After that lesson, I eventually moved on to other coffee shops and a call center or two. I was just out of college, so moving from this job to that wasn’t considered to be a bad thing… yet. I still hadn’t settled into a company or found a career path I was happy travelling, but in the next few years I learned that being passive gets you nowhere. In fact, part of being a good employee in a growing, thriving company is being autonomous and action-oriented. For awhile I worked for a nonprofit in their call center. I spent Monday through Friday helping those who qualified complete applications for heating assistance over the phone. I was more enthusiastic about this position than others, because it felt like the first step toward a “real” job. Still couldn’t tell you what I wanted to be when I “grew up” but I was pretty happy there. I quickly learned, though, that my supervisors weren’t really interested in employees looking to them for direction every five minutes. They were lovely, helpful ladies but they wanted me to do my job. When I was there long enough and knew what I was doing, I shouldn’t have needed to go to them for everything. At some point in your career, or even when you’re no longer a newbie at whatever job you’re currently working at to pay the bills, a good employee is expected to take charge and be able to make decisions and act on their own. This also takes a certain amount of confidence that can be developed over time. You won’t move far in a company if you’re not able to make your own (good) decisions and act on them. Be confident, take charge, get it done.

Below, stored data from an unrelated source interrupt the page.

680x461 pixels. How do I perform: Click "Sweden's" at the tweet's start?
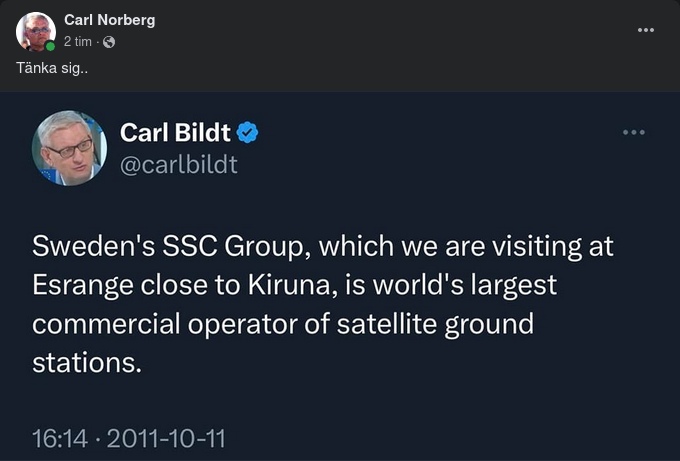tap(87, 246)
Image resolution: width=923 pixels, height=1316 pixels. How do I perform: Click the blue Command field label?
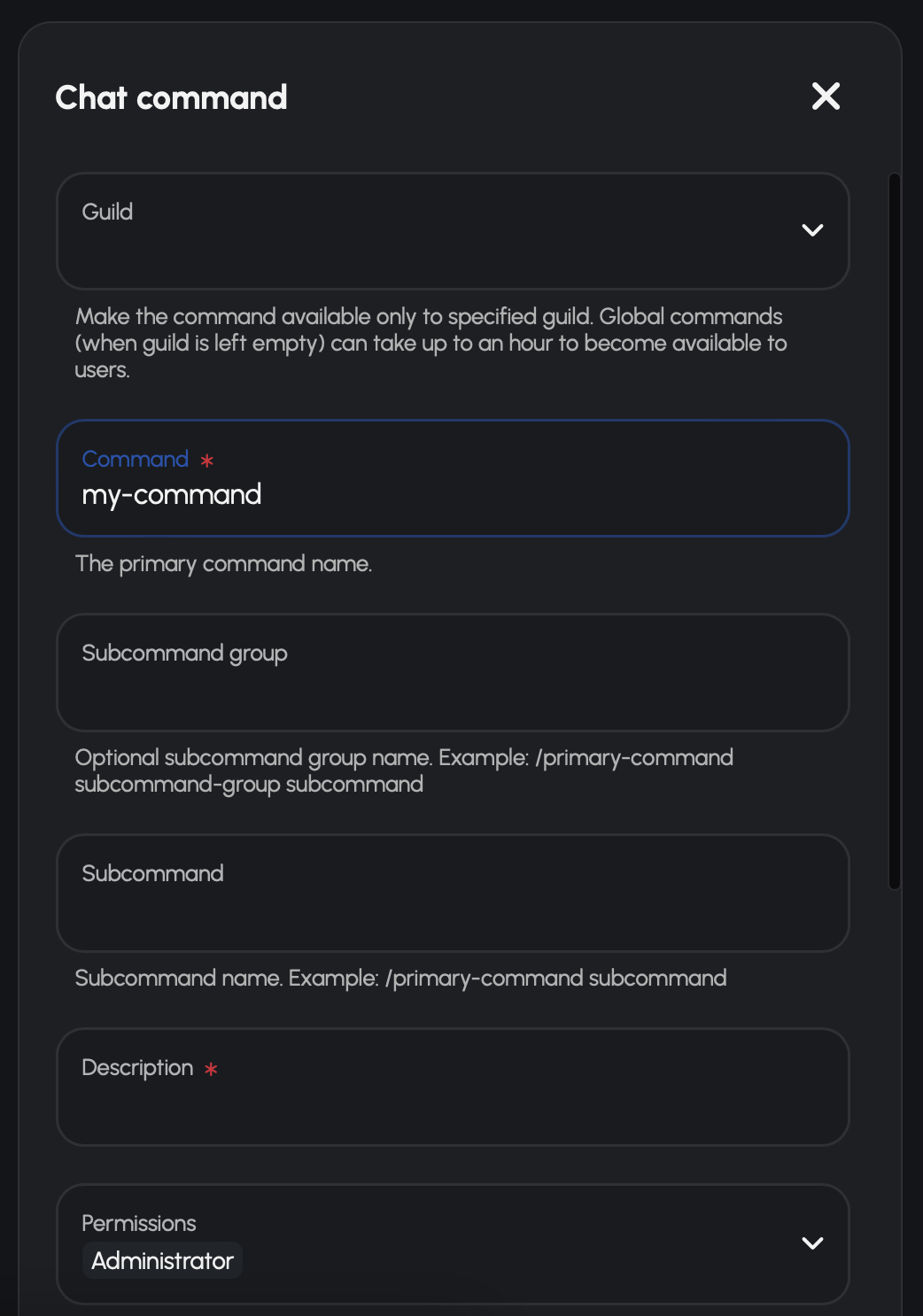pos(135,459)
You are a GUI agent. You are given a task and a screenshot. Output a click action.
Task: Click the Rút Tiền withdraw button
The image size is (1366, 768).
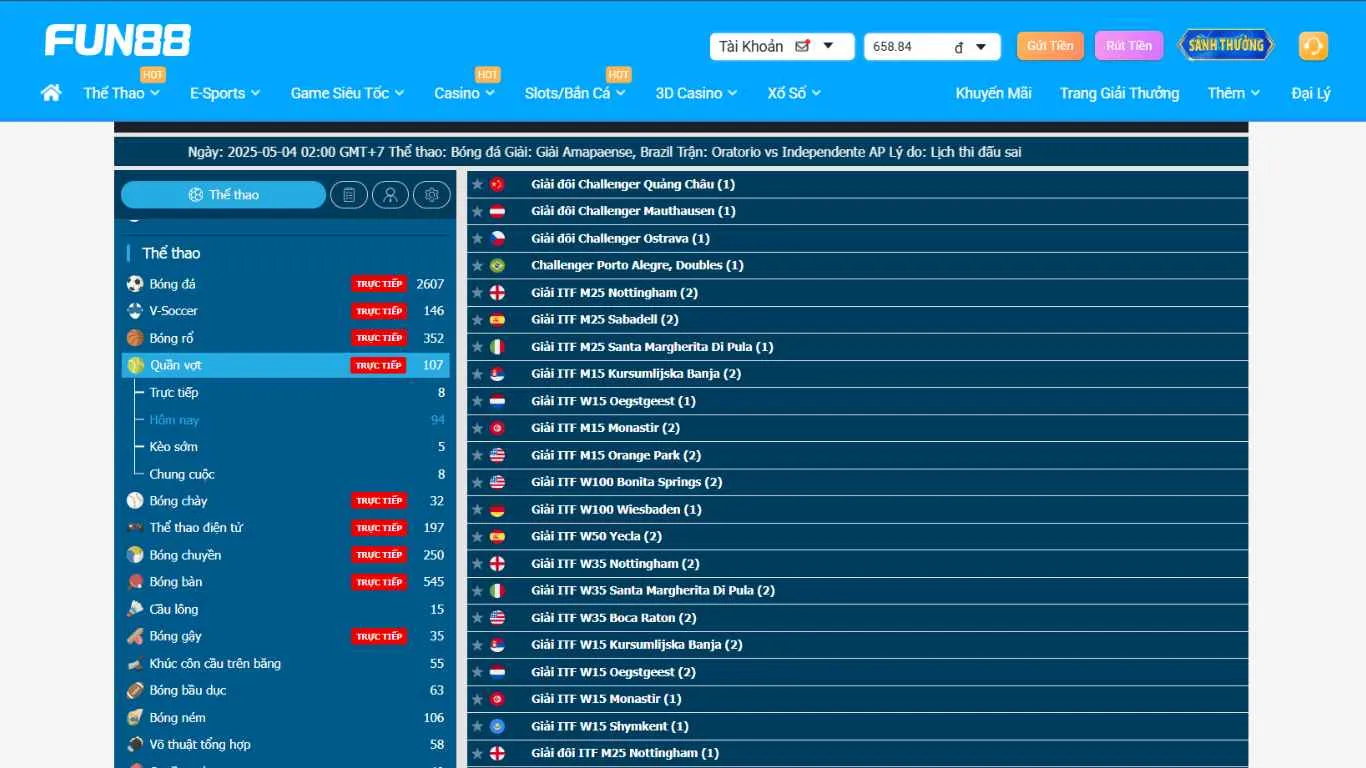point(1129,46)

Though I didn’t stay at that nonprofit for more than a year, I did learn to take the lead when I was comfortable and not lean so much on others. It was a lesson that has helped me succeed at almost every job I’ve worked at. Moving from that job to another and another, until finally coming to Penn Foster, has taught me a lot about what it means to be a good employee. These are just lessons I’ve learned on the way to finally finding the career I love where I don’t have to “fake it til I make it” (writing these blog posts for you to read!), so you may have a different path to travel and may learn different things on the way. But no matter what you do, every opportunity—good, bad, or boring—can teach you something about who you are as a person and what you need to learn to be an amazing employee. Without those customer service jobs and coffee shop jobs and all the jobs in between, I wouldn’t have developed the skills and confidence to be typing this now. If you’ve never worked in a customer or service based industry, I recommend working on your soft skills. It can help make your journey to the career of dreams a bit shorter than mine, though I still think that every experience and job was worth it!